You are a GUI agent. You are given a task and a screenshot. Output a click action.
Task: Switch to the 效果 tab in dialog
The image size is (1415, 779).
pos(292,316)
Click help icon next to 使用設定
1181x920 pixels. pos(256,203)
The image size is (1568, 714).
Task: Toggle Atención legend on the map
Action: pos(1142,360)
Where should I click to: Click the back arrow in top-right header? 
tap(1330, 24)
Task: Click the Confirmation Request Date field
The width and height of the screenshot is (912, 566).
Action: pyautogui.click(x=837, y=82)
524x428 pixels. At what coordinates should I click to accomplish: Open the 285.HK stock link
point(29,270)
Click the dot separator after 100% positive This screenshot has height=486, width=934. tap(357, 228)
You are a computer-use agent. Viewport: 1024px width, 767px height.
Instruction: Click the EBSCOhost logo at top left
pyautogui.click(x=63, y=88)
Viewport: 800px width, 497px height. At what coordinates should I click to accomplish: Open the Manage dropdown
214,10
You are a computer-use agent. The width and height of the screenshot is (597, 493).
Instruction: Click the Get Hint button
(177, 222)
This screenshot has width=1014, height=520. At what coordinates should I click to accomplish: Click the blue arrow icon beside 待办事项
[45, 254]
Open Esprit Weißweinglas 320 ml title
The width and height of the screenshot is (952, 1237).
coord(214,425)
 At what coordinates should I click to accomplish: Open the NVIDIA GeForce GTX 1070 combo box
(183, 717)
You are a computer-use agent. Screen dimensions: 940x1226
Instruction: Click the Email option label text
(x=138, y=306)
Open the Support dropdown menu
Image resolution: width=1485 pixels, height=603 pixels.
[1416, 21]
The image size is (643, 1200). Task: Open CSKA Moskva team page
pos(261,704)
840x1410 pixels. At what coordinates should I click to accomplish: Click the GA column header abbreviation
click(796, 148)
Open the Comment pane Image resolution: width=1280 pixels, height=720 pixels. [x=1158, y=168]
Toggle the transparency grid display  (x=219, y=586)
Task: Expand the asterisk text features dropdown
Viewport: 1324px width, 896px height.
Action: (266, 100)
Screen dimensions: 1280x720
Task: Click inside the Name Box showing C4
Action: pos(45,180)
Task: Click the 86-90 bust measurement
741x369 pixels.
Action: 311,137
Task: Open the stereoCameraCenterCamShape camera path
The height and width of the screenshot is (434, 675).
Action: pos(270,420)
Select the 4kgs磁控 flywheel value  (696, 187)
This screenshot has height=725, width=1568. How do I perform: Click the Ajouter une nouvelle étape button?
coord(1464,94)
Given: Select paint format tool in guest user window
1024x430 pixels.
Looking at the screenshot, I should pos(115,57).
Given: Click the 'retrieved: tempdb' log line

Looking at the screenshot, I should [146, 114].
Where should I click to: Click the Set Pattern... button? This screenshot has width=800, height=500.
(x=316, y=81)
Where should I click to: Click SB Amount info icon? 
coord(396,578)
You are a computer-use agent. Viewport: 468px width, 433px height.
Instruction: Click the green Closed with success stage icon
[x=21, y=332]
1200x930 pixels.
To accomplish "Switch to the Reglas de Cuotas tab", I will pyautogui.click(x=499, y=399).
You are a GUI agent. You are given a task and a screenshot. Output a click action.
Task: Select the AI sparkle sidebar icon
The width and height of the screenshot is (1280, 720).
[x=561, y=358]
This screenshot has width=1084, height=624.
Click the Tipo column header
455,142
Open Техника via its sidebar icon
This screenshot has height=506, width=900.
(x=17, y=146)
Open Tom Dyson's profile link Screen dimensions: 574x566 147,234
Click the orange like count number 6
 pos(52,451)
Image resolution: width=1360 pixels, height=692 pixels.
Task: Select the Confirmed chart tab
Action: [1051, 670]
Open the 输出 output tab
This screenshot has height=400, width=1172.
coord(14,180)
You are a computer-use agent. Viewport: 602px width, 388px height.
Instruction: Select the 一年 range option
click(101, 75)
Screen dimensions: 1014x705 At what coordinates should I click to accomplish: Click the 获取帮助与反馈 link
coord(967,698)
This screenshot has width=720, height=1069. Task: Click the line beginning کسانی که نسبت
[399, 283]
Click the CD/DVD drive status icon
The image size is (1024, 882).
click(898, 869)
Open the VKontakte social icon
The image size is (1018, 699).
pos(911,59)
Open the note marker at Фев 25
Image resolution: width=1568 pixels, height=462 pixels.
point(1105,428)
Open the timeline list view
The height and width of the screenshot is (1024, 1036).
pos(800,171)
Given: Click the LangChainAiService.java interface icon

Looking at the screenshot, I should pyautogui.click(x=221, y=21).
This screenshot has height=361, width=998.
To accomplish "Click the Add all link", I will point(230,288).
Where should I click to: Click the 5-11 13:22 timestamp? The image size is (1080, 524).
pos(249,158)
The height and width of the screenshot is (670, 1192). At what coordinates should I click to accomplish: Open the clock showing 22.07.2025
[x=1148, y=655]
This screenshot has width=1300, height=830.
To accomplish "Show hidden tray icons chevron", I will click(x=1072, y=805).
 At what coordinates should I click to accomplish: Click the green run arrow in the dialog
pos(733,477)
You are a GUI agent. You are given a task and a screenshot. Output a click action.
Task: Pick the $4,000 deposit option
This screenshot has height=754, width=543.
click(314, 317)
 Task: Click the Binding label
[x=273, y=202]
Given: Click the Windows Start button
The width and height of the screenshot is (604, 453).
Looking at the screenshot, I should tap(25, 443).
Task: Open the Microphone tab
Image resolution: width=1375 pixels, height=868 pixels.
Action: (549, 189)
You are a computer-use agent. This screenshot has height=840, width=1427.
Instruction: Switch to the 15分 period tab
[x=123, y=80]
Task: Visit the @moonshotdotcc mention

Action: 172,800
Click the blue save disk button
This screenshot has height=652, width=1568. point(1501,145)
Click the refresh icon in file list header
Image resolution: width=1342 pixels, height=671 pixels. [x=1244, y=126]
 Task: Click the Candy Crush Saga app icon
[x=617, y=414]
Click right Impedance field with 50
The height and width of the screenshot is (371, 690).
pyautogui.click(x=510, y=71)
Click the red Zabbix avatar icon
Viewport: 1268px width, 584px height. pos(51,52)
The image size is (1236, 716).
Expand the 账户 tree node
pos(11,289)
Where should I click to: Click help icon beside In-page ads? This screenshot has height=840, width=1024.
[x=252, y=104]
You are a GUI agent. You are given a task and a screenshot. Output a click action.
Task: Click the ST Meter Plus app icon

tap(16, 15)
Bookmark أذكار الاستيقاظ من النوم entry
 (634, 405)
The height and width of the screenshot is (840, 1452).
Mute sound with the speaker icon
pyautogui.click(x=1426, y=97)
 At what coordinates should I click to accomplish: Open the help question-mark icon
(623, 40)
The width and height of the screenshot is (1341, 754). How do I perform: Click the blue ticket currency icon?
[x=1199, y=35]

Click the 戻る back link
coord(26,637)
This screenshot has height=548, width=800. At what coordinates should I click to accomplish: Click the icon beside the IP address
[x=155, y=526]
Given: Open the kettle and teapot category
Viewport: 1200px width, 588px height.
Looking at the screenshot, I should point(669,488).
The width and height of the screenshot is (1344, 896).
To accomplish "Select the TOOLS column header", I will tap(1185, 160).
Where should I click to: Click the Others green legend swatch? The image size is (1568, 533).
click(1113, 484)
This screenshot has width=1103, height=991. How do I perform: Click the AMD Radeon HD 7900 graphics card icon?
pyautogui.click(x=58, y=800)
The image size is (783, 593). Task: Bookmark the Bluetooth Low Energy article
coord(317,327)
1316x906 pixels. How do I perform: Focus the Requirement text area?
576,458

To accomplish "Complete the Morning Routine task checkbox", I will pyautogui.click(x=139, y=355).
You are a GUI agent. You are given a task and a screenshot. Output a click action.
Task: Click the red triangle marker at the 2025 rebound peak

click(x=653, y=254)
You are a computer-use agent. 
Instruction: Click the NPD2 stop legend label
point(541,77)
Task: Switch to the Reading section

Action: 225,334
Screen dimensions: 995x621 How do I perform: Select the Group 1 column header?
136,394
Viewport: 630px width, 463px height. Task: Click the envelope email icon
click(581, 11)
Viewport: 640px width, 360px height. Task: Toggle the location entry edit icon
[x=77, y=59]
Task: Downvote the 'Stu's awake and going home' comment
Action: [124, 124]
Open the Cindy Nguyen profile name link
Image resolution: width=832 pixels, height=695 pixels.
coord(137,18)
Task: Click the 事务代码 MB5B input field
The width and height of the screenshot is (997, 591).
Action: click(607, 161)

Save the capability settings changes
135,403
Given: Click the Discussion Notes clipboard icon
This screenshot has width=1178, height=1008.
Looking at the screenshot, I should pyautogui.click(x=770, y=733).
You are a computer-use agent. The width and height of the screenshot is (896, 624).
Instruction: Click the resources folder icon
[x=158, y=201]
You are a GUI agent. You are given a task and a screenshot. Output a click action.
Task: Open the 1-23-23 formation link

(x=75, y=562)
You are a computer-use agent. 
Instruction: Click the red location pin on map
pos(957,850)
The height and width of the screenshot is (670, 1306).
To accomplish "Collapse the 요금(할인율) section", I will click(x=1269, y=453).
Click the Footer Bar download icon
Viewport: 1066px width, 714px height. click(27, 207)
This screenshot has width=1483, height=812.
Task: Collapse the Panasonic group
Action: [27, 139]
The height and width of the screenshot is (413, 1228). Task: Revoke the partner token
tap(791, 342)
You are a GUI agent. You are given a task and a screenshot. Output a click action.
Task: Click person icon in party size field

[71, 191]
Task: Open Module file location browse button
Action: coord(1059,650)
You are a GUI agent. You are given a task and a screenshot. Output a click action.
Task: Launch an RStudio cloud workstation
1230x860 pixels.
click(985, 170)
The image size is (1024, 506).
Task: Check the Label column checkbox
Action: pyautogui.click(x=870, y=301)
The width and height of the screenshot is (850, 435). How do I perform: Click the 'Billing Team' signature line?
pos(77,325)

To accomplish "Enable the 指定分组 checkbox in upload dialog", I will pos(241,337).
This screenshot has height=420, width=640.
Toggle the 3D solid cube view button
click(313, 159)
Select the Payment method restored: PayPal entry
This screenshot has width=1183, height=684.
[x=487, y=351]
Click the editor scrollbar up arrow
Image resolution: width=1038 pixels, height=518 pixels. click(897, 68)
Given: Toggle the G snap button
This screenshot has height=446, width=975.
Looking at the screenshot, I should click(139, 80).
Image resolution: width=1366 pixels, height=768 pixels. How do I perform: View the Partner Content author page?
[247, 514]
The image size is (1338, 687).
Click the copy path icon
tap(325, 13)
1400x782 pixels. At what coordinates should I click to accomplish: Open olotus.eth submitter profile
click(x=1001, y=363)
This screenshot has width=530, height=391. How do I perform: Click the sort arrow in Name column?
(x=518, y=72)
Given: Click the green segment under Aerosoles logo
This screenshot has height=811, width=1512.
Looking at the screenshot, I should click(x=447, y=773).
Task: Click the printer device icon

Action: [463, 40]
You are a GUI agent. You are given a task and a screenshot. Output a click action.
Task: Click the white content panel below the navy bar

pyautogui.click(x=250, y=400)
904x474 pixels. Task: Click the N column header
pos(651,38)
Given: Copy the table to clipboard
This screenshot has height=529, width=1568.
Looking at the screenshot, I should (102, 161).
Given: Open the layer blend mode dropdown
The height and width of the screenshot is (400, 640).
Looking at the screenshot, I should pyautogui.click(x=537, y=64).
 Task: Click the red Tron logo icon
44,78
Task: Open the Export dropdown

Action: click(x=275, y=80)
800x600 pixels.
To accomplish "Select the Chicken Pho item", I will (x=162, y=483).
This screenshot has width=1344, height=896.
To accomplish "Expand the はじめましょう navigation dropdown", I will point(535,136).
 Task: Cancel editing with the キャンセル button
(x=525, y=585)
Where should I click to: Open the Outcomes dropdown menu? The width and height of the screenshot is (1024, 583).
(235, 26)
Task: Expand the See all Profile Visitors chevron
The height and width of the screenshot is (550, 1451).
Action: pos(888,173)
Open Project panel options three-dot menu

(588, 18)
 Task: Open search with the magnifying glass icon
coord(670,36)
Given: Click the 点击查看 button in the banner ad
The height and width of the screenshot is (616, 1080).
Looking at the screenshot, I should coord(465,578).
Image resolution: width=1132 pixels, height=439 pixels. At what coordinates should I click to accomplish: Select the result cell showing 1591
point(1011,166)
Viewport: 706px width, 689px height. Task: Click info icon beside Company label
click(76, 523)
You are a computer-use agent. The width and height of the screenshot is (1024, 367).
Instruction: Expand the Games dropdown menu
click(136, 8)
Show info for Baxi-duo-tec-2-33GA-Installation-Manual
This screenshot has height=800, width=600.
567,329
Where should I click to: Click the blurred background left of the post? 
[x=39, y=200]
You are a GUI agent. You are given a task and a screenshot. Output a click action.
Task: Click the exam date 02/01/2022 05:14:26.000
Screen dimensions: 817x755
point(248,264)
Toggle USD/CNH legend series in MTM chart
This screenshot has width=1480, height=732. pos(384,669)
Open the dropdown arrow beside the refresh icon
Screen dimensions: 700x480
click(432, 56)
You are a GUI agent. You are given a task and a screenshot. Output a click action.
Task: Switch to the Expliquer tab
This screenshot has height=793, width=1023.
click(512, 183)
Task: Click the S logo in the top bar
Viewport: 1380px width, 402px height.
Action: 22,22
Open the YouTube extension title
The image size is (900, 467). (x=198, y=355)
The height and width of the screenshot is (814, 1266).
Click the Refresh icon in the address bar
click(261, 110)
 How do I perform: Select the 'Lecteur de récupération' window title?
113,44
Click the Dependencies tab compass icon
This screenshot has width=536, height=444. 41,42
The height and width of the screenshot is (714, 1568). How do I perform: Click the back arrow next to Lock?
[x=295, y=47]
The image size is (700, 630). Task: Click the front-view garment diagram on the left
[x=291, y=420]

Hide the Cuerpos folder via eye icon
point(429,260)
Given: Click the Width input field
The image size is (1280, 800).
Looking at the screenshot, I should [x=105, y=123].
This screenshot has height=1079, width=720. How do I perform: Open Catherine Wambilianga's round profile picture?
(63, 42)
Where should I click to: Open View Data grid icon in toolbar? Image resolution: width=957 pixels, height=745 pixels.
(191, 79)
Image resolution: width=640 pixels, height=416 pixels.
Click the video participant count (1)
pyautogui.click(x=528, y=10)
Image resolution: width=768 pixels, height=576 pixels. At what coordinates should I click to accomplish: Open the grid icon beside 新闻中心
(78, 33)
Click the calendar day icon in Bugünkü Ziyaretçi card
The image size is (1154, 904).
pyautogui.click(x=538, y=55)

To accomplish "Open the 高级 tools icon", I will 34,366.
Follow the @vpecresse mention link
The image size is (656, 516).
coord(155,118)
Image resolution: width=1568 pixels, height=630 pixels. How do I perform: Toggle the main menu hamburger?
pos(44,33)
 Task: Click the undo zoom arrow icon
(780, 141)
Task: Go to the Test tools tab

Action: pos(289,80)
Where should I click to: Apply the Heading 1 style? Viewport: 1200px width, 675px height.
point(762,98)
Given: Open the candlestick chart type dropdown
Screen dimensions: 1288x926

:::::

__What you should do__. What you copy should begin at the line with "The height and width of the screenshot is (714, 1568)." and end at the final line of the listing, each line exactly as it is.

__Your response__.
The height and width of the screenshot is (714, 1568). How do I perform: Click the back arrow next to Lock?
[x=295, y=47]
The image size is (700, 630). Task: Click the front-view garment diagram on the left
[x=291, y=420]

Hide the Cuerpos folder via eye icon
point(429,260)
Given: Click the Width input field
The image size is (1280, 800).
Looking at the screenshot, I should [x=105, y=123].
This screenshot has height=1079, width=720. How do I perform: Open Catherine Wambilianga's round profile picture?
(63, 42)
Where should I click to: Open View Data grid icon in toolbar? Image resolution: width=957 pixels, height=745 pixels.
(191, 79)
Image resolution: width=640 pixels, height=416 pixels.
Click the video participant count (1)
pyautogui.click(x=528, y=10)
Image resolution: width=768 pixels, height=576 pixels. At what coordinates should I click to accomplish: Open the grid icon beside 新闻中心
(78, 33)
Click the calendar day icon in Bugünkü Ziyaretçi card
The image size is (1154, 904).
pyautogui.click(x=538, y=55)

To accomplish "Open the 高级 tools icon", I will 34,366.
Follow the @vpecresse mention link
The image size is (656, 516).
coord(155,118)
Image resolution: width=1568 pixels, height=630 pixels. How do I perform: Toggle the main menu hamburger?
pos(44,33)
 Task: Click the undo zoom arrow icon
(780, 141)
Task: Go to the Test tools tab

Action: pos(289,80)
Where should I click to: Apply the Heading 1 style? Viewport: 1200px width, 675px height.
point(762,98)
Given: Open the candlestick chart type dropdown
Screen dimensions: 1288x926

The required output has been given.